▶ _Written request_
Rewrite the lines below from the first one through the line containing "will [145, 85].", including the requests. In the answers only, multiply every number (the coordinates, plus any resolution figures an answer includes) by 1.5 and round to whole numbers, with halves rounded up.

----- Records for this exercise

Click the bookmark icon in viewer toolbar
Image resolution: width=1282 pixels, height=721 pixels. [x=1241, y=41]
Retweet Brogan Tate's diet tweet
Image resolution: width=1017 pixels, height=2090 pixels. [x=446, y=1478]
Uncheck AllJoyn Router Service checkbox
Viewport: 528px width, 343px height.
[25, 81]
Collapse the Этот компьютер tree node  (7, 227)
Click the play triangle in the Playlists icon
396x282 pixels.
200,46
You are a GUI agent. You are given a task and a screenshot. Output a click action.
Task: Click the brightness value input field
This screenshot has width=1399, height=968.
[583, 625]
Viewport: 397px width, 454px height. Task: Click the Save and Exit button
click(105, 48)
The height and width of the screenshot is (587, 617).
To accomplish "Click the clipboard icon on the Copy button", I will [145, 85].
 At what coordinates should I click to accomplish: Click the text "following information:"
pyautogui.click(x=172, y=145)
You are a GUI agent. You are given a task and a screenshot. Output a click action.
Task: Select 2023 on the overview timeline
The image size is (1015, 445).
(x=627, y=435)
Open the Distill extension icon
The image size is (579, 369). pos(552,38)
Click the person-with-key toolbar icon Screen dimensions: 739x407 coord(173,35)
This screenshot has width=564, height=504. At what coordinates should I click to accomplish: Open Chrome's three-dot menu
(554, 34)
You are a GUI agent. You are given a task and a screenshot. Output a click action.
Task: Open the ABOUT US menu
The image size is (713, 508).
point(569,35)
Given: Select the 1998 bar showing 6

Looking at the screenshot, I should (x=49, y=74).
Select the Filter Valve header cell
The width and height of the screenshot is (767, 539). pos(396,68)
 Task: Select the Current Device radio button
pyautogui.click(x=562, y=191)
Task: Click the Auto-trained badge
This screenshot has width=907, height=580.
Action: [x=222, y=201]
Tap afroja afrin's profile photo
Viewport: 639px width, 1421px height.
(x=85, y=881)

----------

▶ _Result of the exercise_
Click the bookmark icon in viewer toolbar
Image resolution: width=1923 pixels, height=1082 pixels. [x=1862, y=62]
Retweet Brogan Tate's diet tweet
Image resolution: width=1526 pixels, height=3135 pixels. [x=669, y=2217]
Uncheck AllJoyn Router Service checkbox
Viewport: 528px width, 343px height.
[38, 122]
Collapse the Этот компьютер tree node  (11, 341)
Click the play triangle in the Playlists icon
396x282 pixels.
300,69
You are a GUI agent. You are given a task and a screenshot. Output a click action.
Task: Click the brightness value input field
This screenshot has width=1399, height=968.
[875, 938]
Viewport: 397px width, 454px height. Task: Click the Save and Exit button
click(158, 72)
The height and width of the screenshot is (587, 617).
To accomplish "Click the clipboard icon on the Copy button", I will [218, 128].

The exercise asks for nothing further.